EXTRACTED INFORMATION →

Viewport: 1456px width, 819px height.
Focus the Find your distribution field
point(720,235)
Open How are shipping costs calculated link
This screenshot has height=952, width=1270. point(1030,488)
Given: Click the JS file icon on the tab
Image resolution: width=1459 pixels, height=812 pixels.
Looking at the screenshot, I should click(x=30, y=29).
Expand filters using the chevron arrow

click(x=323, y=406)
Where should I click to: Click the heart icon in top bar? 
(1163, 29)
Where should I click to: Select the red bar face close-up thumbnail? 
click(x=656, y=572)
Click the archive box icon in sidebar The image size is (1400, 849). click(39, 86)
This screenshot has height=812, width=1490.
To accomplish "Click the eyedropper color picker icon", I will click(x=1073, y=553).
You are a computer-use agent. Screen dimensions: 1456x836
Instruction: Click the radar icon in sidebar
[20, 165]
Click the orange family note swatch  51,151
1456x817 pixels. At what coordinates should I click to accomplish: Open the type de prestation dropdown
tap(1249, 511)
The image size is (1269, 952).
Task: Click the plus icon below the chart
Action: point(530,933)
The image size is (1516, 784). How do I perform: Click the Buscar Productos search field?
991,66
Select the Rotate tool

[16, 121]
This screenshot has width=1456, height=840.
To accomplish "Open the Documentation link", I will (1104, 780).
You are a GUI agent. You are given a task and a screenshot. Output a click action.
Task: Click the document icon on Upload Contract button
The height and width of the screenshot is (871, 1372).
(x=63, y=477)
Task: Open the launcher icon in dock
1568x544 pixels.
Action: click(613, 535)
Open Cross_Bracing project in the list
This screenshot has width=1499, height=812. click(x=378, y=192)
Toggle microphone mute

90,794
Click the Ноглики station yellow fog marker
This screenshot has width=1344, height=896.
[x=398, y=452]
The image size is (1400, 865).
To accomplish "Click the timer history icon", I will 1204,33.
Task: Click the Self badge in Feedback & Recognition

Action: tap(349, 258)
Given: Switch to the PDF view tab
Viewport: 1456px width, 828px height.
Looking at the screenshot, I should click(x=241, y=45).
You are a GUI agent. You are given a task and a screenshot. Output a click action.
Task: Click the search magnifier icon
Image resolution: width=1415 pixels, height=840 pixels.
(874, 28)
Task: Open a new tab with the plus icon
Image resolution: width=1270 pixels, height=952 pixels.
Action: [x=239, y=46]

PROBLEM STATEMENT →
Each line from the one containing "Toggle microphone mute" through the final line of the records must be repeated exactly, with no line added or dropped.

ANSWER BOX →
Toggle microphone mute

90,794
Click the Ноглики station yellow fog marker
This screenshot has width=1344, height=896.
[x=398, y=452]
The image size is (1400, 865).
To accomplish "Click the timer history icon", I will 1204,33.
Task: Click the Self badge in Feedback & Recognition

Action: tap(349, 258)
Given: Switch to the PDF view tab
Viewport: 1456px width, 828px height.
Looking at the screenshot, I should click(x=241, y=45).
You are a GUI agent. You are given a task and a screenshot. Output a click action.
Task: Click the search magnifier icon
Image resolution: width=1415 pixels, height=840 pixels.
(874, 28)
Task: Open a new tab with the plus icon
Image resolution: width=1270 pixels, height=952 pixels.
Action: [x=239, y=46]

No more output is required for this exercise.